Which lines below contain the word "will"? Copy each one.

· · · · ·

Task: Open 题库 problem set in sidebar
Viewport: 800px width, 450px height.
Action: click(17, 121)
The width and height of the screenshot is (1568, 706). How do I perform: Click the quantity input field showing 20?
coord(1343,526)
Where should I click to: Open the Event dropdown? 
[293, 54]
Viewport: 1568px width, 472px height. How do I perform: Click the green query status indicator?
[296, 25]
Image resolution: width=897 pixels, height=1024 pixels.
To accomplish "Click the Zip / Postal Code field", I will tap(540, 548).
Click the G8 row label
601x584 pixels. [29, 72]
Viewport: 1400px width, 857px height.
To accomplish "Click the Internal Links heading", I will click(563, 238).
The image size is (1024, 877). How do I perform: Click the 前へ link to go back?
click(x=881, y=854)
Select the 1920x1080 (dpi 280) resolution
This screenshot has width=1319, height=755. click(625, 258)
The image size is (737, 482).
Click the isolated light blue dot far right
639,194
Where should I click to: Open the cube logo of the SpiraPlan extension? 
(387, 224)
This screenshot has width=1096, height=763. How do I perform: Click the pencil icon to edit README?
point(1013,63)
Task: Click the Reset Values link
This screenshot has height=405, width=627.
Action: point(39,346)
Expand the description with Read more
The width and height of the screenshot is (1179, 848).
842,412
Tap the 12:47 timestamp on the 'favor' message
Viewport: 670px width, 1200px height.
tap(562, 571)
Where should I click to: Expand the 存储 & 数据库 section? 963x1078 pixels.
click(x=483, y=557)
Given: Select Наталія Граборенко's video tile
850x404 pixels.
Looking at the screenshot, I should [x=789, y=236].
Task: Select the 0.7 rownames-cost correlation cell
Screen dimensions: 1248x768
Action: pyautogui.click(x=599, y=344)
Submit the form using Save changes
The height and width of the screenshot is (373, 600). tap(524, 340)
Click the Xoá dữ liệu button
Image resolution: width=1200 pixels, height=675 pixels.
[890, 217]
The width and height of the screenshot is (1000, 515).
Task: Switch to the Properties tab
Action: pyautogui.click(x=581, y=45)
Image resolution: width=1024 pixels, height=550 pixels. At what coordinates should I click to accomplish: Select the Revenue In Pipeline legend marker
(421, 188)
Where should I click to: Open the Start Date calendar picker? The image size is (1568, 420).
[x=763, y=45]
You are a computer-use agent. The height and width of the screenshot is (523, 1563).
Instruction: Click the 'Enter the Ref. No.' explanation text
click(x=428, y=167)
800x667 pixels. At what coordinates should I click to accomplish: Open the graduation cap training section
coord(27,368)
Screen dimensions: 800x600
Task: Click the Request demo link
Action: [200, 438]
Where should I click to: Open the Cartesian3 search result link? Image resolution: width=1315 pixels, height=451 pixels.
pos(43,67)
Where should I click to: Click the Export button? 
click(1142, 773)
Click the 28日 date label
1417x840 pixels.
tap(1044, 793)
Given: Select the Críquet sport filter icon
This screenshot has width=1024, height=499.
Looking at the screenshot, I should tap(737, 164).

· · · · ·

- **Solution**:
To accomplish "Click the Zip / Postal Code field", I will tap(540, 548).
To accomplish "Click the Internal Links heading", I will click(563, 238).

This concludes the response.